Or: “Rodrigo Trinidad Must Die. Eventually.”

DIRECTED BY LAV DIAZ/FILIPINO, JAPANESE/2017 (U.S. Theatrical Release)

STREET DATE: JANUARY 23, 2018/KINO LORBER

The Woman Who Left (native title: Ang babaeng humayo) is a nearly four-hour black and white “slow cinema” tale filled with lots of real human pain, but no close-ups. Each scene is a single shot, with no camera movement of any kind. Dialogue is sparse, and primarily in Filipino and Japanese; exposition is non-existent. It’s a revenge thriller.

Imprisoned for thirty years for a murder she didn’t commit, former educator Horacia Somorostro is shocked to one day be unceremoniously freed. After a tearful reunion with her now-adult daughter, and the news that her son has long since gone missing, Horacia slowly, meticulously throws herself wholly into tracking the routines and whereabouts of the man who framed her, one rich and powerful Rodrigo Trinidad (Michael De Mesa). This long, slow process involves acquisition of a gun, inquiring of Trinidad’s weekly outings, and going undercover at all hours.
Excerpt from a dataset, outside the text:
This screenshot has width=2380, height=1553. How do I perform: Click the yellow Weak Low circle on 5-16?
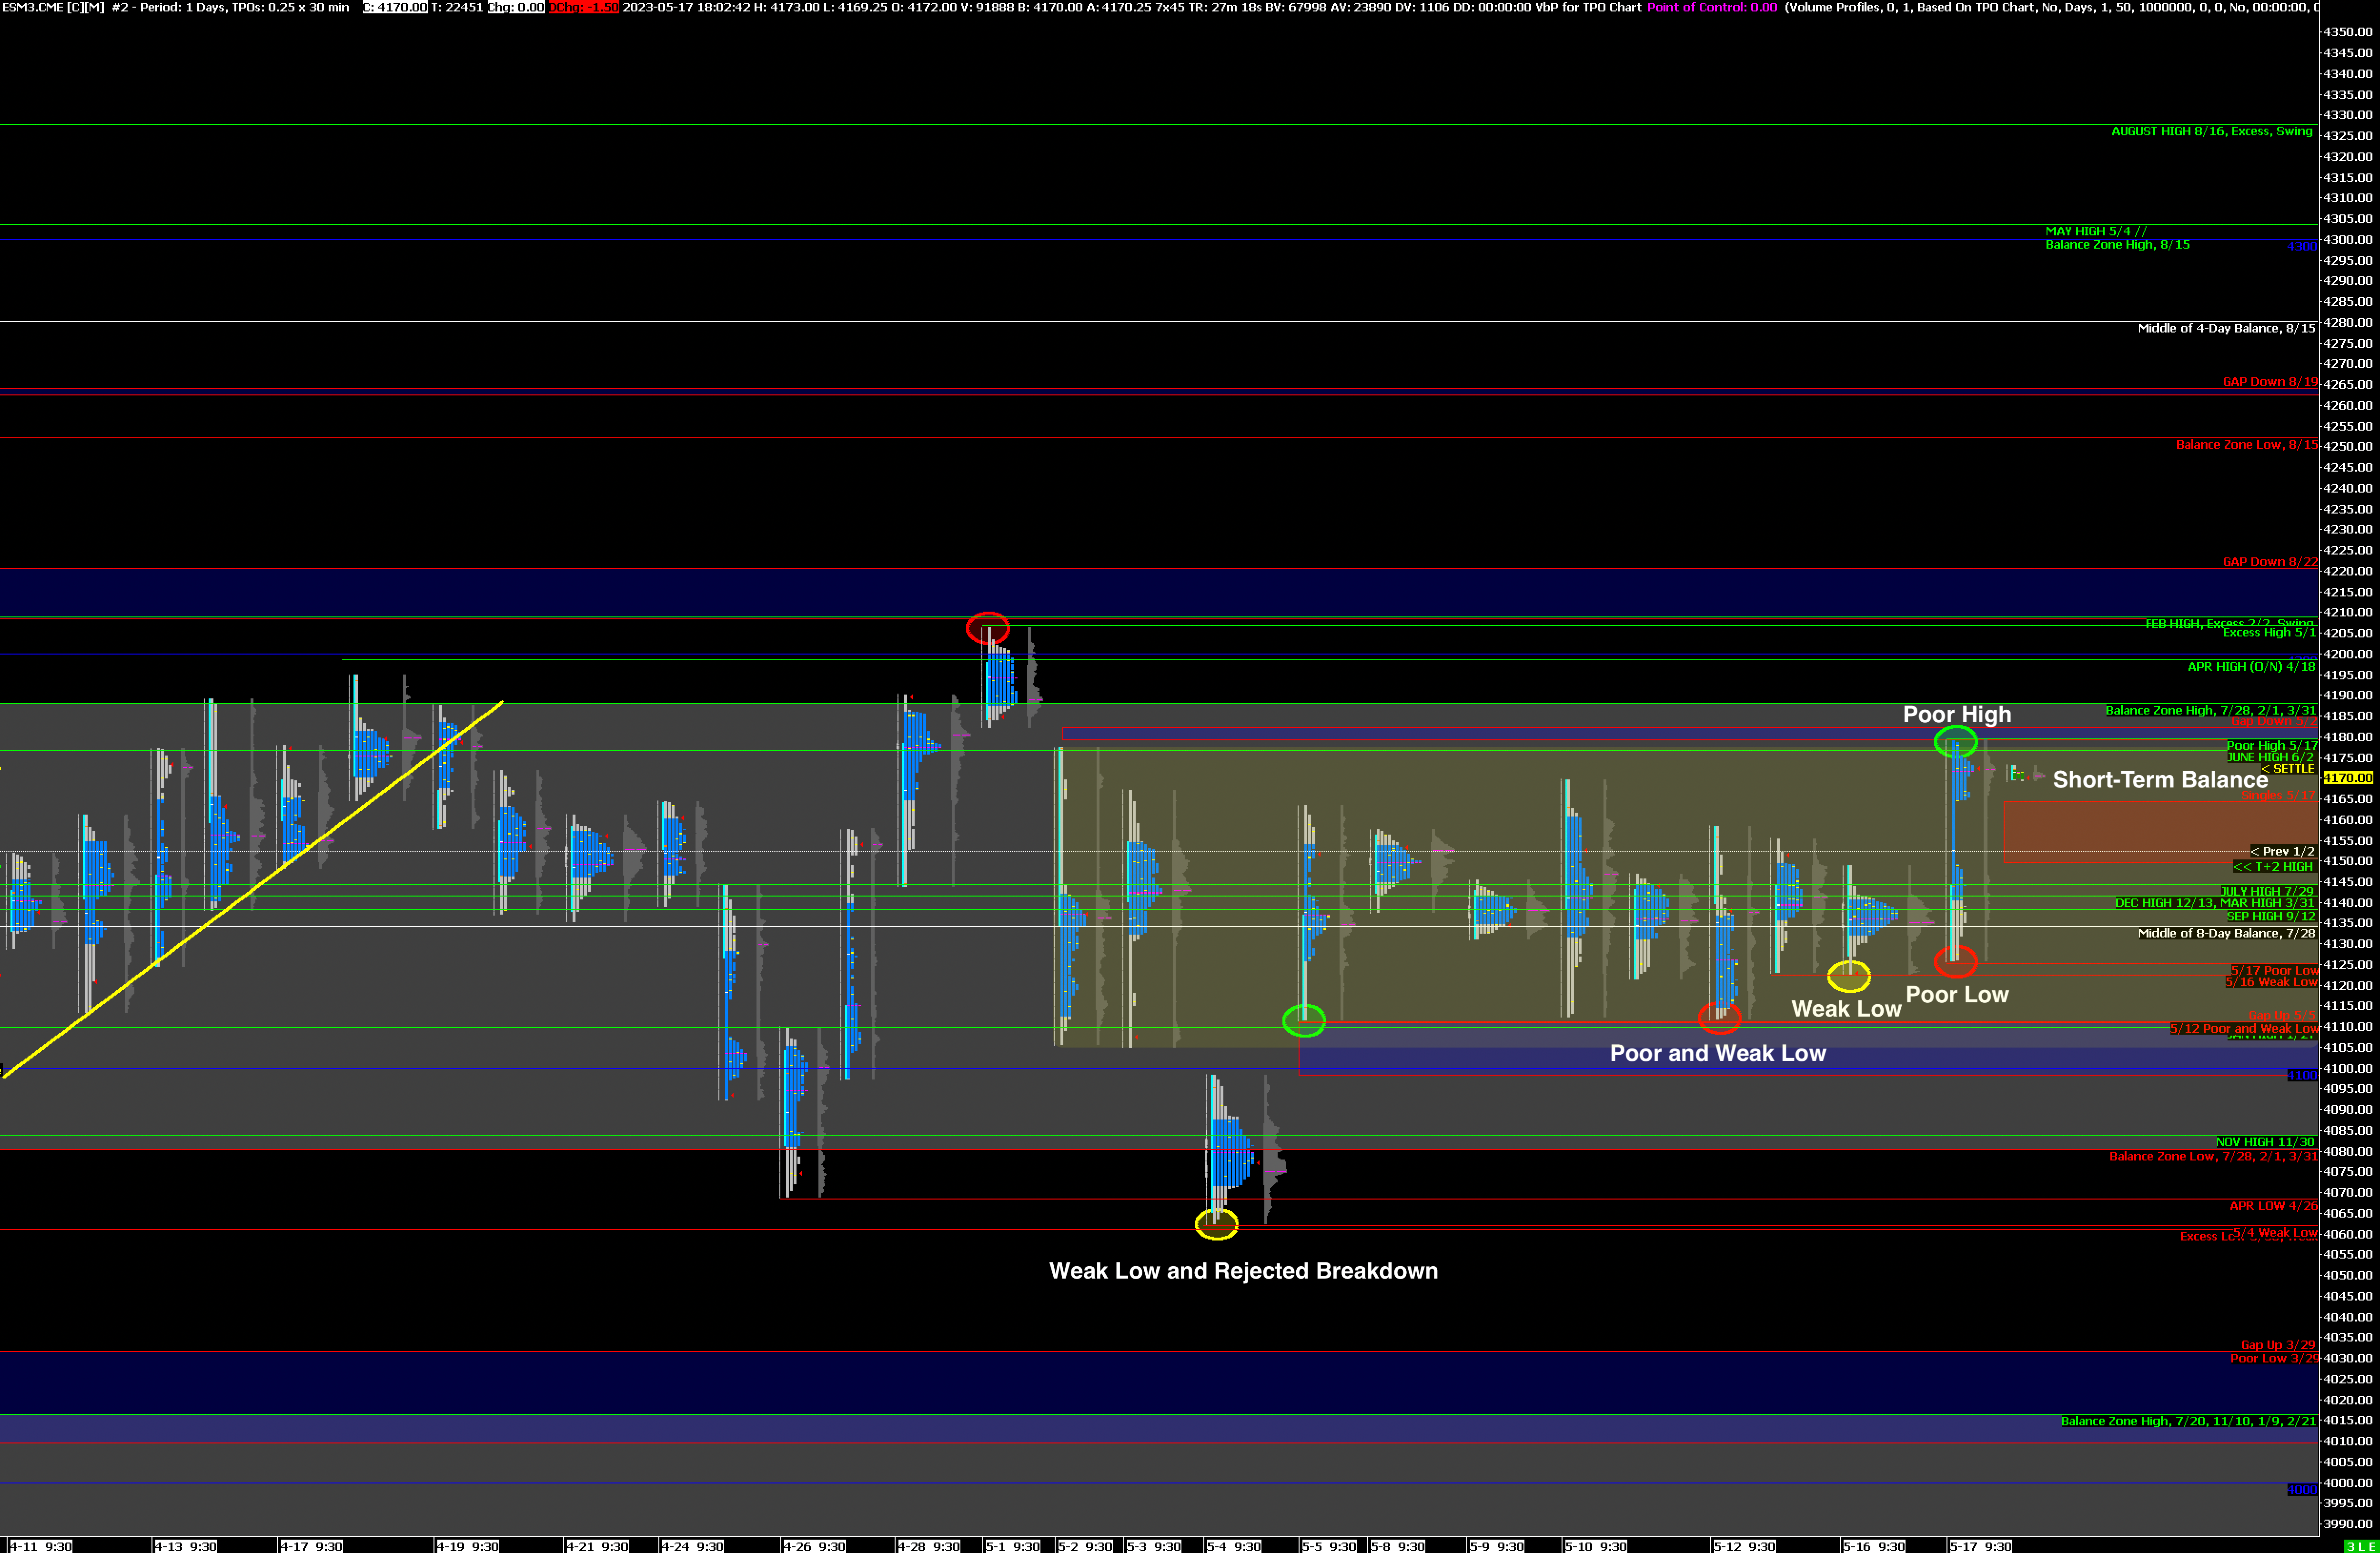(1848, 975)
Every line in [director Diaz’s] frames seem to point to the characters, yet the characters are also engulfed; awash in the static, deep focus world all around them.

Amid this hardening, bloodthirsty quest, Horacia cannot suppress her humanitarian heart. When an odd and enigmatic transvestite (John Lloyd Cruz) falls victim to a brutal assault, Horacia takes it upon herself to treat and restore the individual. Consequently, The Woman Who Left takes shape as an exploration into the tension between an altruist’s selfless nature, and one’s own burning need for rough justice. The film is a unique grapple with the most beautiful and ugly aspects of human nature, and, to be blunt, a Gospel-love presentation that flies in the face of a community that practices a facade-like religion, but evidences no true faith – even the ornate church itself.

Playing Horacia is Charo Santos-Concio, a one-time famous mainstream actress who long ago crossed over to the corporate side of the bustling Filipino film industry. Quite remarkably, Santos-Concio opted to make her return to the big screen in this off-kilter low budget indie from perennial outsider, Lav Diaz.

Charo Santos-Concio in THE WOMAN WHO LEFT

Filmmaker Diaz, the director/writer/producer/editor/cinematographer of The Woman Who Left, is famously and infamously known for his championing and furthering of long-form narrative cinema. A festival darling but also an artistic pariah in his native Philippines, where glossy romcoms rule the screen, this effort is nonetheless prestigious. It is nothing less than the 2016 winner of the Golden Lion, the top prize at the Venice Film Festival. Yet, even at three hours and forty-six minutes in length, The Woman Who Left is on the shorter end of Diaz’s filmography. His argument, successful both here and in the past, has been that any given film ought to be as long as it needs to be, as opposed to conforming to the truncated desires of festivals, exhibitors and human bladders. Indulgent? Arguably, yes. Fundamentally correct? Absolutely. Any shorter or choppier, and The Woman Who Left fails as the emotionally immersive time-owning experience that it is.

Diaz, shooting with limited crew and equipment primarily at night in the actual slums of the country, favors natural, non-polished performances while clearly harnessing his gift for visual composition. Every line in his frames seem to point to the characters, yet the characters are also engulfed; awash in the static, deep focus world all around them. The threshold between white and black can sometimes be thin, resulting in beautifully inky night shots, punctuated with intermittent street light. Other times, the intended grayness of the image threatens to swallow everything whole.

I’ve seen this movie twice now, once as a streaming link and now on blu-ray. There is no comparison, the image quality of the blu-ray is far and away superior. Image quality is important on any film experience, though in the case of a film like this, the vitality is compounded.  The Woman Who Left may not be a film most people would watch very often, but it nevertheless deserves a spot in any World Cinema disc library, just as any great literature fan’s bookshelf would house the great works of Leo Tolstoy – whose story, “God Sees the Truth, But Waits”, inspired Diaz’s screenplay.

Bonus content includes a five minute “making of” video that’s actually a promotional hard-sell. There’s also the theatrical trailer, a considerably more toned down and accurate depiction of this sparse yet engrossing music-free film. Finally, there’s a full color multi-page booklet containing a very insightful essay by Gil Quito, which contains a good bit of the information relayed here, and plenty more.

The Woman Who Left may or may not be a masterpiece, time will tell.  But the time spent with it, however one may process its expenditure, cannot be in vain, or forgotten.